Staff: Ms S Devine (Coordinator).
Students are encouraged to enrol in the subject with a designated health problem in mind, preferably in their own field of work. Literature, previous studies, related health promotional material, demographic, epidemiological, social and cultural information relating to this problem should be collected for the course. Contact Course Coordinator to discuss this in further detail.
This subject is designed to introduce students to the competencies involved in the development of health promotion activities and programs with a special emphasis on remote, tropical and Indigenous contexts. Students will be introduced to the principles and theory of health promotion and to the processes of health promotion program planning, design, implementation and evaluation. Theories, barriers and techniques involved in knowledge and behaviour change will be examined. The subject is designed to enable students to develop the skills necessary to address identified health issues within their own working context.
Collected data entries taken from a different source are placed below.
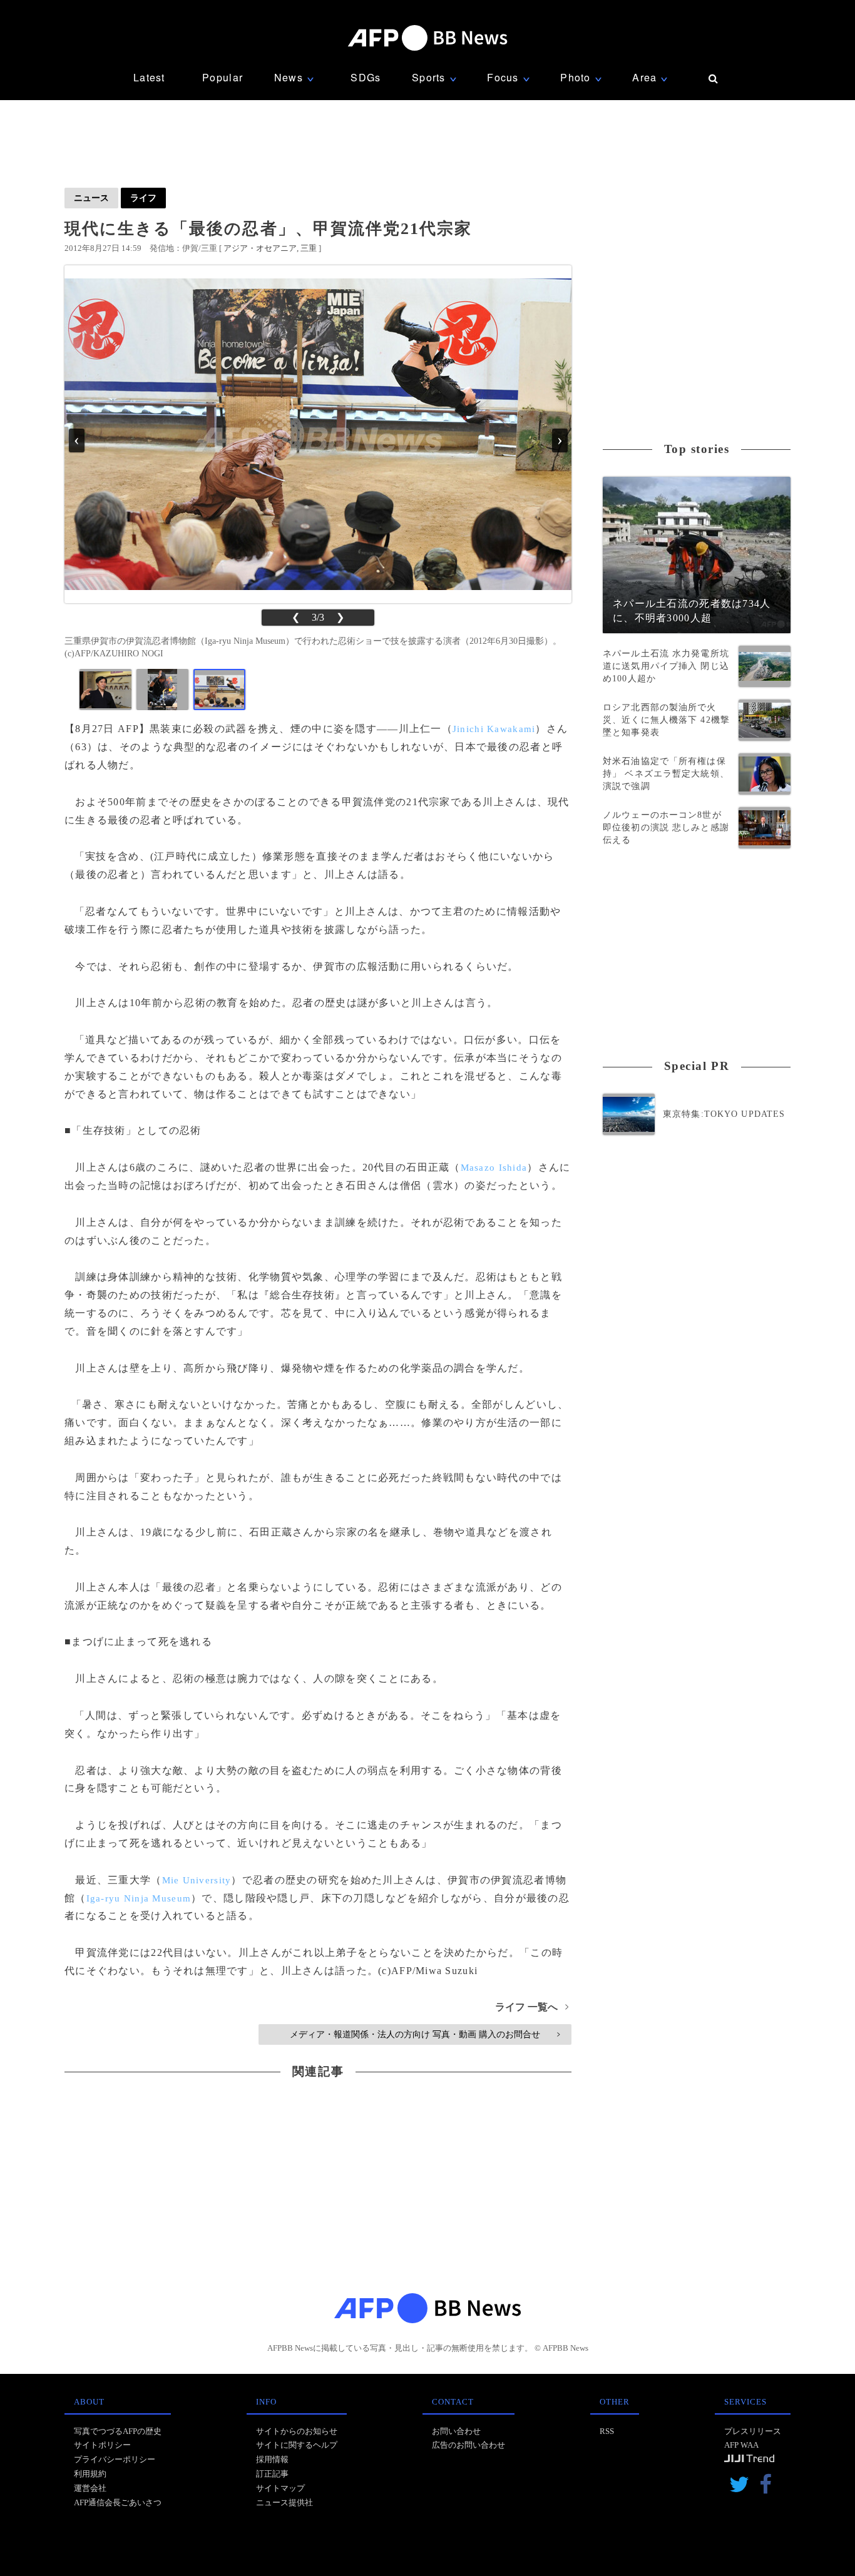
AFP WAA (741, 2445)
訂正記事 (272, 2473)
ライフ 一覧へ (531, 2007)
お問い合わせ (456, 2431)
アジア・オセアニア (260, 248)
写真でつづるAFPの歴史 (117, 2431)
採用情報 (272, 2459)
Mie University (197, 1880)
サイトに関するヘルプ (296, 2445)
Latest (149, 77)
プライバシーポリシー (114, 2459)
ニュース (91, 198)
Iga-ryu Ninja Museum (139, 1898)
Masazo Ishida (494, 1168)
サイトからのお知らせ (296, 2431)
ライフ (143, 198)
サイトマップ (280, 2488)
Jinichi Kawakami (494, 729)
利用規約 (90, 2473)
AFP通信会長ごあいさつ (117, 2502)
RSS (607, 2431)
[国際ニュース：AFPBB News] (427, 38)
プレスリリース (752, 2431)
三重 (308, 248)
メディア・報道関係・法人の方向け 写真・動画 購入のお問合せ (425, 2034)
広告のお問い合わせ (468, 2445)
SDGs (366, 77)
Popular (222, 77)
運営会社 (90, 2488)
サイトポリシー (102, 2445)
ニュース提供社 (284, 2502)
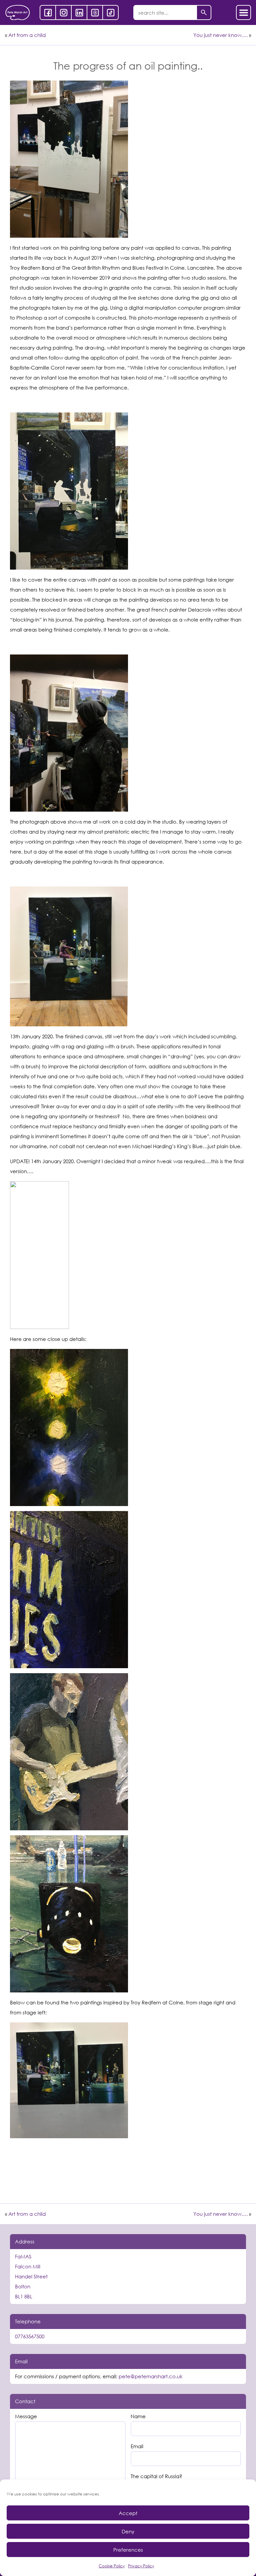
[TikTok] (110, 12)
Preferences (128, 2549)
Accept (128, 2513)
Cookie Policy (112, 2566)
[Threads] (94, 12)
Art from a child (27, 35)
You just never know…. (220, 35)
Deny (128, 2531)
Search (203, 12)
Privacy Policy (141, 2566)
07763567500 (29, 2336)
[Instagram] (63, 12)
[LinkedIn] (79, 12)
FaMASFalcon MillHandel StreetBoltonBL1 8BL (31, 2276)
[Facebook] (47, 12)
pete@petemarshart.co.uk (151, 2376)
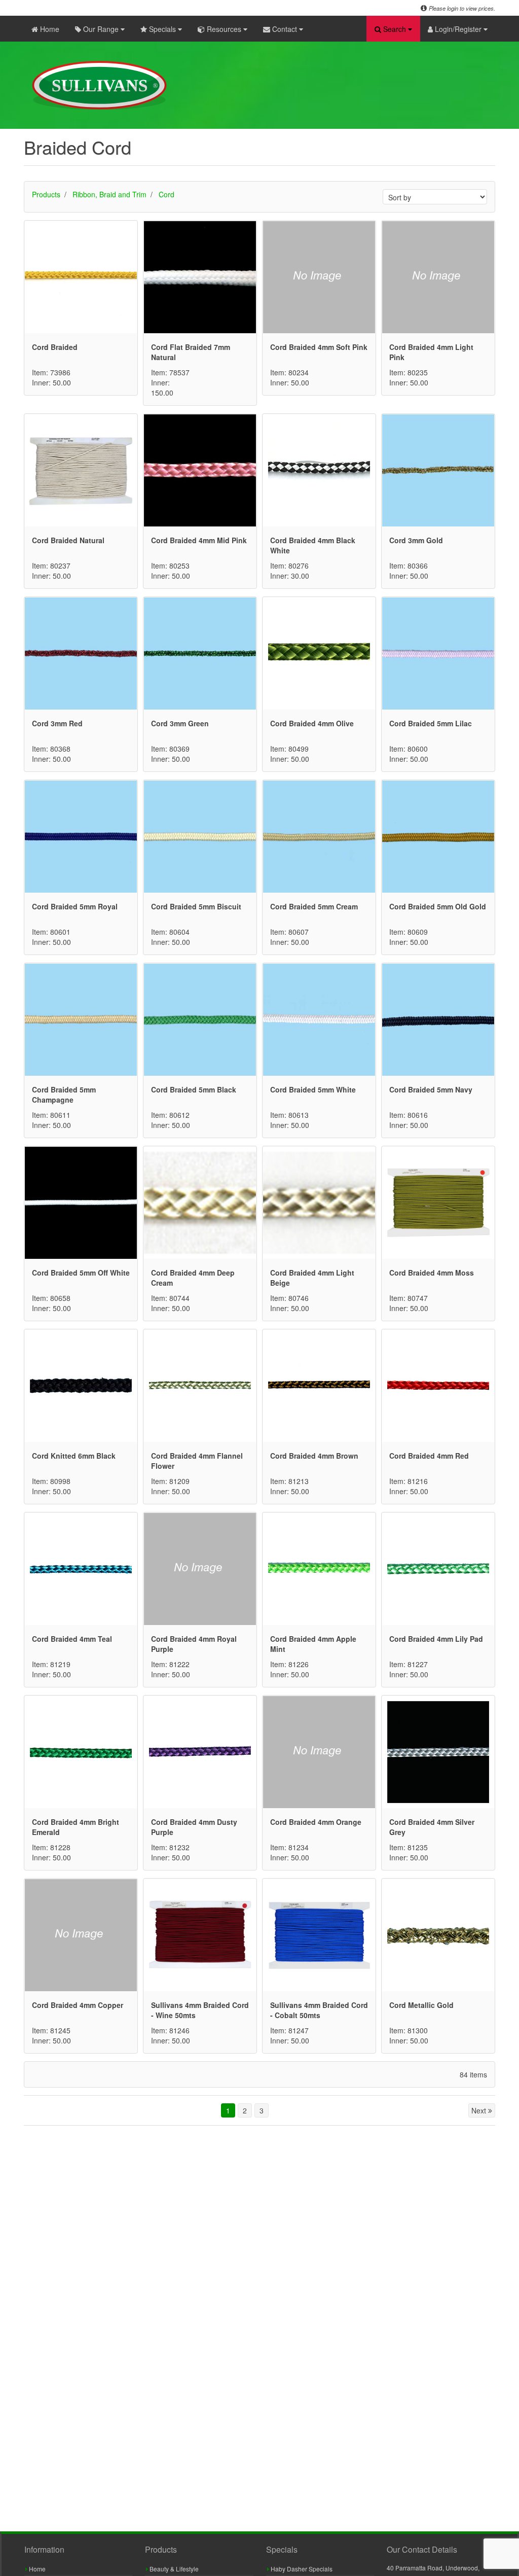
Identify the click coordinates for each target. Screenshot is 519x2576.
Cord (166, 194)
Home (48, 29)
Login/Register (458, 29)
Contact (284, 29)
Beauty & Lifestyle (173, 2568)
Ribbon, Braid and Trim (109, 194)
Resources (224, 29)
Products (46, 194)
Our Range (101, 29)
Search (394, 29)
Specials (162, 29)
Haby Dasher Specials (300, 2568)
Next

Students will apply subject knowledge to the development of their own project.
Learning Objectives:
- to understand the role of health promotion in public health;
- to understand the historical, political and cultural factors which have contributed to health promotion thinking;
- to become familiar with at least three models of health promotion;
- to understand the role of health education in health promotion;
- to be able to design a plan for a health promotion project which includes needs analysis, planning, implementation and evaluation factors;
- to be able to identify health promotion opportunities in student’s workplace or community;
- to become familiar with a range of major health promotion strategies including harm minimisation, screening, legislation, policy;
- to become familiar with a range of rural and Indigenous health promotion activities and resources;
- to become familiar with the barriers and opportunities posed by working in cross cultural situations.
Assessment by examination (20-30%); assignments (50-60%); group oral presentation (20%).